少女と幼馴染と試験結果
鑑定士試験から2ヶ月後、リンは今日もギルドでの仕事を終え自宅に帰っていた。
「ん~、今日も疲れた~」
夕暮れに染まる街を歩いて帰りながら、デスクワークで凝り固まった筋肉を伸ばす。
「そういえば、そろそろ結果が帰ってくる頃だったけ?」
ふと、脳裏に思い出したことをつぶやきつつ家の前にたどり着くとアリスが待っていた。
「リン、おかえり!」
「ただいま、アリス。どうしたの?」
アリスが家の中ではなく外で待っていたのに疑問を持ったリンがアリスに尋ねる。
「ふふ、はい、リンこれ!」
「?なにこれ?」
アリスがリンに向かい筒状にまとめられ封蝋のされた手紙を差し出す。
それが何かわからず、リンはアリスに尋ねる。
「鑑定士協会からだって」
「!ということは!」
「そう!結果が返ってきたみたいだよ!!さぁ、早く上がって開けようよ!!」
アリスに背中を押されリンは玄関をくぐり台所へと連れられて行く。
「ちょ、ちょっとアリス!落ち着いて…」
「ご、ごめん。リンが受かってるかどうか気になっちゃって…」
リンが注意するとアリスが少し気まずそうに頬を掻きながら謝る。
今まで支えてきてくれたアリスの気持ちもわかりつつ、自分より興奮している姿を見てリンはくすりと頬を緩ませ笑う。

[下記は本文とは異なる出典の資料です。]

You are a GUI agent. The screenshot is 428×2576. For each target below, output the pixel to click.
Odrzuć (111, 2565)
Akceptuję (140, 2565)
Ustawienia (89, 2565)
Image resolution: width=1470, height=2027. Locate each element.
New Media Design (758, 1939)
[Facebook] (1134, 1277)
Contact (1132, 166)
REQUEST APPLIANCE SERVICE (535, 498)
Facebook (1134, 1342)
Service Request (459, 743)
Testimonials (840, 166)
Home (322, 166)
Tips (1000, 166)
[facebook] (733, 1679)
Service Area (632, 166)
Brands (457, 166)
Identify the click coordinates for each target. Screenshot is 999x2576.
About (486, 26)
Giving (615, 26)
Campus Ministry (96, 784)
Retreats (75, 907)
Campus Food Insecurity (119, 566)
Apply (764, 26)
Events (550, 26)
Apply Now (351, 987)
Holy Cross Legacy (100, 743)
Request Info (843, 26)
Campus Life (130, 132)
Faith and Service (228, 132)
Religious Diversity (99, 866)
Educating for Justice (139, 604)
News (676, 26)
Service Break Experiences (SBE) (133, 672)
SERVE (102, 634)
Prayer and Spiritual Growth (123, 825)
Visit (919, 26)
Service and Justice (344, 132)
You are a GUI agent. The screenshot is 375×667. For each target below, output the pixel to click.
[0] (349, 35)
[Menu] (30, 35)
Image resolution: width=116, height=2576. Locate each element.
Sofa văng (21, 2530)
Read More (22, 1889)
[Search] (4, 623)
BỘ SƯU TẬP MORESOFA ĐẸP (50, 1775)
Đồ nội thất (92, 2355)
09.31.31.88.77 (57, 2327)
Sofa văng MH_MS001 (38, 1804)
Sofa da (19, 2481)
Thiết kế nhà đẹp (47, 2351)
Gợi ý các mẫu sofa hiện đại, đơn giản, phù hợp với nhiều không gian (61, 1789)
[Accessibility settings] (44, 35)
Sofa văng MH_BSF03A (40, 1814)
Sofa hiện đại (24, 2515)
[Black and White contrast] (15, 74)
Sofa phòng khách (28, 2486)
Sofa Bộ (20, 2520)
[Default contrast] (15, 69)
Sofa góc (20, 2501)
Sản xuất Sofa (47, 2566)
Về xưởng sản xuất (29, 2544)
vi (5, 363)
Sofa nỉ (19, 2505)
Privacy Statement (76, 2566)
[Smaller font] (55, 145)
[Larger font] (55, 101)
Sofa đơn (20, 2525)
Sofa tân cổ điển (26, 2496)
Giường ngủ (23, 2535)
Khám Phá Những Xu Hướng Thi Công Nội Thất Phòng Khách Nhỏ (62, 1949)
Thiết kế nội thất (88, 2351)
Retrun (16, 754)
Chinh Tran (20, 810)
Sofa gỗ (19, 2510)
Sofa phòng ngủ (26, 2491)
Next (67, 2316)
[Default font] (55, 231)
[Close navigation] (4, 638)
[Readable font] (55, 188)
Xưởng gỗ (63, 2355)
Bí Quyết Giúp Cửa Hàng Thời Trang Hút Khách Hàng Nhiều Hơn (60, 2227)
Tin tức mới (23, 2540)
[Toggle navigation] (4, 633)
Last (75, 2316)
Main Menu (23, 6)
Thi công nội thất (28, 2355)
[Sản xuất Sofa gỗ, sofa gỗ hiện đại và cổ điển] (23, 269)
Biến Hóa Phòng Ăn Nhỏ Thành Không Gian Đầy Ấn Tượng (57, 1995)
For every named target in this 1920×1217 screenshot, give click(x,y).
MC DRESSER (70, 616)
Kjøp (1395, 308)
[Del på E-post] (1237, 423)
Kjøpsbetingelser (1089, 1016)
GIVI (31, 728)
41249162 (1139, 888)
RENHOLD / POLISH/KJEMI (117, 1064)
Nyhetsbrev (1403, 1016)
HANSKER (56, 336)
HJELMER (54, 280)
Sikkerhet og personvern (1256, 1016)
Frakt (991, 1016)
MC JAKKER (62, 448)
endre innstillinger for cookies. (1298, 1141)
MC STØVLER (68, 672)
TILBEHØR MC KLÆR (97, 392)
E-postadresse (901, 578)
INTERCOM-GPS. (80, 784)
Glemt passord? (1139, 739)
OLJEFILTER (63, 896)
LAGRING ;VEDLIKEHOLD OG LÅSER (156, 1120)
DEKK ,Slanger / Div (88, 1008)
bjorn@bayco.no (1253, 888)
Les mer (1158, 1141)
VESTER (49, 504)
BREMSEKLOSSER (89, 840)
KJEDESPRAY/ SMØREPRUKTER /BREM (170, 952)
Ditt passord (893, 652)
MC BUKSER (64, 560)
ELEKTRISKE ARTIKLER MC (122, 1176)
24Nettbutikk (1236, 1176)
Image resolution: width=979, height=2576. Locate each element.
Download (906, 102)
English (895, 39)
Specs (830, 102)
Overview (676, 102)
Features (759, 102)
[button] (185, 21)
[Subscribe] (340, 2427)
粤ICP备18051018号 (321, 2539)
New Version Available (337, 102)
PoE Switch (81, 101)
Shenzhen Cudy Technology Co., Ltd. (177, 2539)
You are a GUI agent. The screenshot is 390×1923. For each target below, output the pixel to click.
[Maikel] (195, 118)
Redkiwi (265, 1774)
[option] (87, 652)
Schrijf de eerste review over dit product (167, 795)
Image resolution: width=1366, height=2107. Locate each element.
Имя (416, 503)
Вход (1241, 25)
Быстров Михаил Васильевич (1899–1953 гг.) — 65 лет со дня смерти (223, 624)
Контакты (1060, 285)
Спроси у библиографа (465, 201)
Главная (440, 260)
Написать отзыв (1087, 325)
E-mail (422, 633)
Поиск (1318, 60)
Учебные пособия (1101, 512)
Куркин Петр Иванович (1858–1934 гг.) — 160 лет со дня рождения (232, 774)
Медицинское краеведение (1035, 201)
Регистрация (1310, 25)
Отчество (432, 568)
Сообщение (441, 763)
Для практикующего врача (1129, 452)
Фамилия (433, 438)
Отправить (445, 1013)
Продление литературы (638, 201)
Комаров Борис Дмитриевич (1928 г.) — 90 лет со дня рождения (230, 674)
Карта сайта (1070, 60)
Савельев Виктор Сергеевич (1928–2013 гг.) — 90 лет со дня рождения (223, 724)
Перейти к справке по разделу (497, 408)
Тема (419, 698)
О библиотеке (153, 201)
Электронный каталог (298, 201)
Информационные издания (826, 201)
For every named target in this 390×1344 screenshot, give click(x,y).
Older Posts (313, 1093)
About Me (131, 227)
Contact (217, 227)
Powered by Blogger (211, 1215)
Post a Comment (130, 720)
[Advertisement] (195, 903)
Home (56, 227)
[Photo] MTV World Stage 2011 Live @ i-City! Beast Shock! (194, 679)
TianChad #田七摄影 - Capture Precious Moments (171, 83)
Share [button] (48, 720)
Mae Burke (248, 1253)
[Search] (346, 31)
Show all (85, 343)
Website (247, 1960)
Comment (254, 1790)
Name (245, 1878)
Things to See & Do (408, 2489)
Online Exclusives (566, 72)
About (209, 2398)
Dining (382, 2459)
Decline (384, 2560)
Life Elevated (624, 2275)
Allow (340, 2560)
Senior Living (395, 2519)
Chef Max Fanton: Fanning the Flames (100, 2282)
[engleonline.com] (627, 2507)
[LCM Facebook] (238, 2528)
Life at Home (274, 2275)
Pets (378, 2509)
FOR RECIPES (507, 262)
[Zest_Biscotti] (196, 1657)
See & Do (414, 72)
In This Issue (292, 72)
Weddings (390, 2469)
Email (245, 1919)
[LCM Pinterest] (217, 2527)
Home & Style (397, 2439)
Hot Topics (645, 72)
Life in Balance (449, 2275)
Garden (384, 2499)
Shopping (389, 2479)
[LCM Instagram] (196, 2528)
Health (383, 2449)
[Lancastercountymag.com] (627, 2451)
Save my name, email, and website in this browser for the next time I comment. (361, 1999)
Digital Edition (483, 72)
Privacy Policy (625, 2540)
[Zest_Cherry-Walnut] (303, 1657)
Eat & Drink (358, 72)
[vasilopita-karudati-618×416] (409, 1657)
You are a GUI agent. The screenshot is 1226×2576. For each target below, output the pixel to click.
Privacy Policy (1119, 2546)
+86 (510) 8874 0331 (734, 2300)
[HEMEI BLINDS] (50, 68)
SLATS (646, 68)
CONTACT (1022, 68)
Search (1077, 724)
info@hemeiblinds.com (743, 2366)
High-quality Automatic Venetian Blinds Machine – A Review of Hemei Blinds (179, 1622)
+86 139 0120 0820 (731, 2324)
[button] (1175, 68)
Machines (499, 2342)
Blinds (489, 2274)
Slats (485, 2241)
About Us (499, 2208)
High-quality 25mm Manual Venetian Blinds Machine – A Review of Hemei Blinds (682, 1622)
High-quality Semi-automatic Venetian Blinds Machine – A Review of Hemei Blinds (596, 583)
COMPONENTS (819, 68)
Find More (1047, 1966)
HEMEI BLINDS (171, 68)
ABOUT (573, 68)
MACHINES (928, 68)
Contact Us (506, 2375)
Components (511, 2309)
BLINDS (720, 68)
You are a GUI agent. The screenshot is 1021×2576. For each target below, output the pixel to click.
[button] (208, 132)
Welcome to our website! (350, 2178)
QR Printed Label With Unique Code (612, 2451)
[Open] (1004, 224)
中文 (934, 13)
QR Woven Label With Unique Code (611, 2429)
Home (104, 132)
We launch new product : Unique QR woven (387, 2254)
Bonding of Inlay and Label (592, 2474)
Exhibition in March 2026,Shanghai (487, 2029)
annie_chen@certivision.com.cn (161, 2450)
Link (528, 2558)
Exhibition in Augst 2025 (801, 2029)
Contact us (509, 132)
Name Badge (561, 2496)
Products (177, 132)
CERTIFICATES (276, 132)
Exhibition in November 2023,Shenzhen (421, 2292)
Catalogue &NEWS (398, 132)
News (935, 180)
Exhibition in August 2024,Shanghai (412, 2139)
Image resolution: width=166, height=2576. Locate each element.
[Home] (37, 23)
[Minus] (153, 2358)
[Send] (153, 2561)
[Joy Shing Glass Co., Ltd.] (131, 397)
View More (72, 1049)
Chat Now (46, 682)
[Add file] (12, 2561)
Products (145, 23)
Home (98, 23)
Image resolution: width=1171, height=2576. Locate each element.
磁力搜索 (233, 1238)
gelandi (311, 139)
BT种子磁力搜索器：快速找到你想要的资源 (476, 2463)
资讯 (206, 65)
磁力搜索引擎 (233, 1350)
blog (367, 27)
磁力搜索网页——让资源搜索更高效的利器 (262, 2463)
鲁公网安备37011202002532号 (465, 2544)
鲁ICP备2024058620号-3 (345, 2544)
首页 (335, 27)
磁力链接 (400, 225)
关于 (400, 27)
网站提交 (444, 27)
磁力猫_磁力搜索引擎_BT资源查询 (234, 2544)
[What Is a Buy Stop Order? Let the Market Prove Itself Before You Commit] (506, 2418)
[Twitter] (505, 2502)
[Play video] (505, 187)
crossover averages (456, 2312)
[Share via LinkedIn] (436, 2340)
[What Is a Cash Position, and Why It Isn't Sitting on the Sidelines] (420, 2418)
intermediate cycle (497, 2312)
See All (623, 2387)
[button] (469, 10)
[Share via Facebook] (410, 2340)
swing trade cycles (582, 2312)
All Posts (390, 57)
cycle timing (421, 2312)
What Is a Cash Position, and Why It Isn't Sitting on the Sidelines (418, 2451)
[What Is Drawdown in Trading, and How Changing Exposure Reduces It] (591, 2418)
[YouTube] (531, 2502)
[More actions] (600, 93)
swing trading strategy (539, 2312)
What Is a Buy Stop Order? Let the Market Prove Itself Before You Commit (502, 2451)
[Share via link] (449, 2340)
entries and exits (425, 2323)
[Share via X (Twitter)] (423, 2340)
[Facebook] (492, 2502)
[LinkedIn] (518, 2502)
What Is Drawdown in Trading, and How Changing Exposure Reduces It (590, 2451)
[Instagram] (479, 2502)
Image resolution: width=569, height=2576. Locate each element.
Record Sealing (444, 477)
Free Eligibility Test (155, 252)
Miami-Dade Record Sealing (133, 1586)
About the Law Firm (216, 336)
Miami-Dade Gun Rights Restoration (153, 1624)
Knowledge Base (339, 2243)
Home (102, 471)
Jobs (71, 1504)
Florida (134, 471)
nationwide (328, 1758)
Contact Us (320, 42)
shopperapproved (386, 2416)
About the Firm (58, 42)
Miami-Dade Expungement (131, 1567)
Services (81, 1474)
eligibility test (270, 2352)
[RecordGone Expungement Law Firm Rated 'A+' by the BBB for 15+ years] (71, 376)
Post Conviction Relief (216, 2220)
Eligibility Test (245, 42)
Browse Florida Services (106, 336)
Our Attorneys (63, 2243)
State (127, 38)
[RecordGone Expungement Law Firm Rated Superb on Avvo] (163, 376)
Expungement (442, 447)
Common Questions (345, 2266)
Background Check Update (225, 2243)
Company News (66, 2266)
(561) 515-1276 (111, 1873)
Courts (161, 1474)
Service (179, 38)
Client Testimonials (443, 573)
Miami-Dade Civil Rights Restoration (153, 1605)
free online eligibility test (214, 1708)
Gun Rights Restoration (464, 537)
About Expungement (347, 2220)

席に座ると対面にアリスも座り、リンの様子をうかがう。
封蝋された紐をナイフで切断し外す。
緊張で口の中に分泌された唾液を飲み込むとゆっくりと合否通知を広げていった。
しばらく無言で目を通していき一呼吸つく。
「ど、どうだった?」
アリスが声を震わせながらリンに尋ねる。
ゆっくりと合否通知から顔を上げアリスに向き直る。
「…受かってた」
リンは目じりに涙を浮かべながら、花の咲いたような笑顔をアリスに向け鑑定士試験に合格したことを伝えた。
ガタン、と椅子を倒しながら席を立ったアリスはリンに駆け寄る。
「おめでとぉ!!!リン!!!!!」
「わ、危ないよアリス…でも、ありがとう」
リンを抱きしめながらアリスは祝いの言葉を告げる。
椅子に座りながら抱きしめられたので少々危なかったがしっかりと抱きしめ返しお礼を言う。
「じゃあ、今日はごちそうだね!」
「そうしよっか」
もともと決めていた通り、リンとアリスは二人きりでリンの鑑定士試験合格祝いをするのだった。